What the heck is a “giant pumpkin weigh-off”?
Early the next day, Seymour the giant pumpkin was transported to the Giant Pumpkin Weigh-off at the Stillwater Harvest Festival. This is an annual event hosted by the St. Croix Growers Association.
Seymour was met with a large contingency of gargantuan orange, yellow and white pumpkins, some twice and even three times his size.
A giant pumpkin weigh-off is an all-day event. Around 9 or 10 a.m., contestants pulled their trucks up to an unloading zone. There, the giant pumpkins were hauled with a forklift to the staging area, a roped-off parking lot along the picturesque St. Croix River.
Volunteers measured and calculated an estimated weight. Then, crowds gathered to watch as the giant pumpkins were weighed on a pallet scale from smallest to largest, based on the estimated weights. Winners were announced at 3 p.m.

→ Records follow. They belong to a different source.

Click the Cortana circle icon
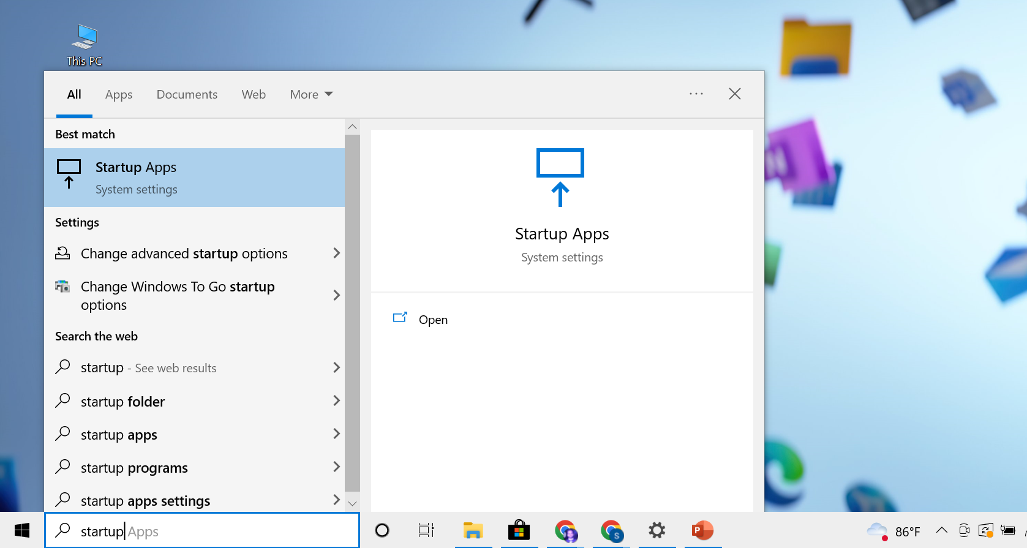 coord(382,530)
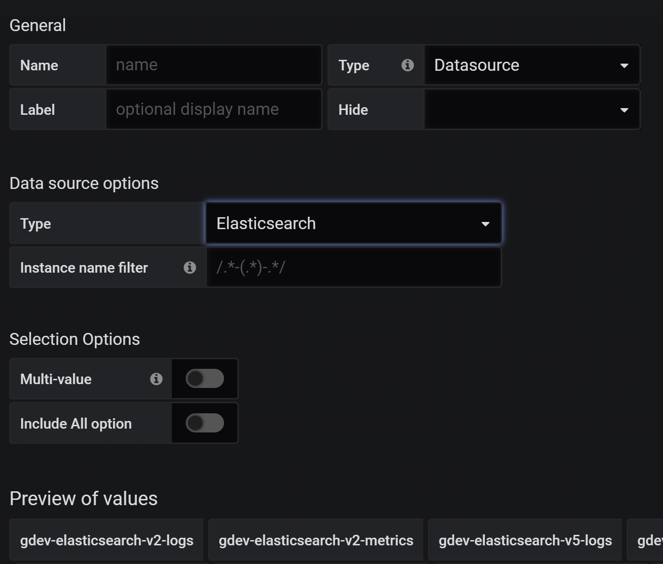The height and width of the screenshot is (564, 663).
Task: Click the Name input field
Action: (214, 65)
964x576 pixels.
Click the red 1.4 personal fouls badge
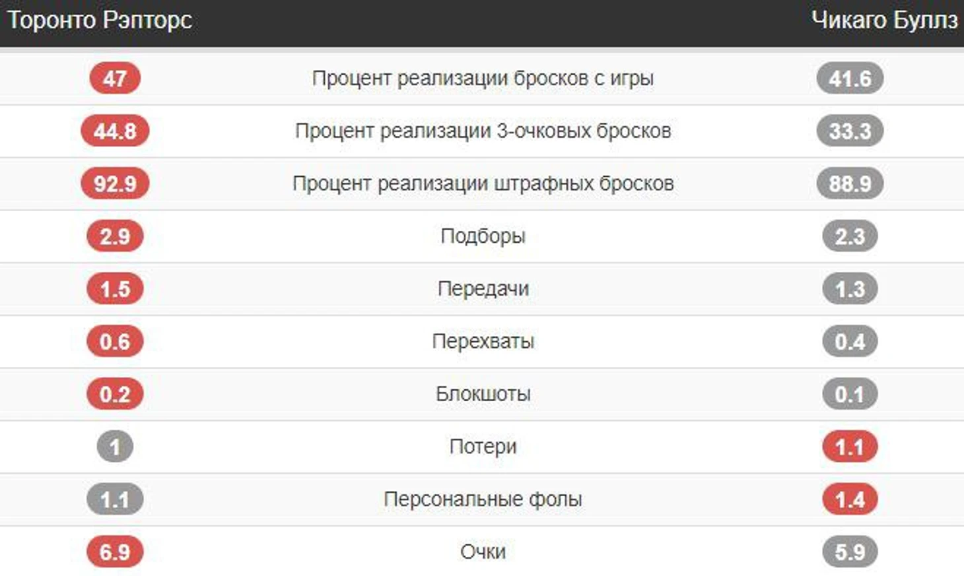[x=850, y=499]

The “smaller” 100- to 200-pound pumpkins were weighed first. Eventually, it was Seymour’s turn. As the pumpkin crew situated Seymour on the pallet scale, the MC of the event, dressed in an orange pumpkin suit, interviewed us about why we chose to grow giant pumpkins for the first time this year. We explained that as U of M Extension educators, we wanted people to see how giant pumpkins are grown, to learn how they could do it, and to generate interest in home horticulture.
Finally, the number on the scale was revealed. Seymour weighed in at a whopping 744.5 pounds! We had estimated about 700 lbs., so we were very happy with the results. He was respectably huge.
That said, Seymour did not “place” in the weigh-off. The top 10 pumpkins were all over 1,000 pounds. The first-place winning pumpkin weighed 2,210 pounds.
After the festival, Seymour returned to the Arboretum where he was placed beside Audrey in front of the Snyder Visitor’s Center. They were a popular stop for visitors - especially families - to take photos with them and on them. They remained on display through Halloween.
On November 1, we said goodbye to Audrey and Seymour as they accompanied the rest of the arboretum’s pumpkins to the great compost pile, where they will return to the earth to fertilize other arboretum plants. It was time. Late October, we noticed they were starting to rot and Annie was concerned the pumpkins might collapse if anyone sat on them, so they had to be roped off.
Julie Weisenhorn and Jon Trappe, our new Extension turf educator, followed the dump truck to the compost pile and collected seeds from both pumpkins.
Will you see more giant pumpkins at the Minnesota Landscape Arboretum next year?
Not from us. We enjoyed embarking on this giant pumpkin adventure in 2022, but we won’t be repeating it next year. As educators, we have other projects on the horizon.
We hope that someone out there has been inspired to try growing these giant fruits. Who knows? Maybe you will spot a giant pumpkin in the Arboretum Children’s Garden, at a Master Gardener teaching garden, or as part of a 4-H project. As for us, we are retiring from giant pumpkin growing after a successful one-year career.
Thank you for experiencing Seymour and Audrey with us over the last 6 months and a special thank you to our Extension horticulture intern Noah Burley who was a key partner in this project. It sure has been fun!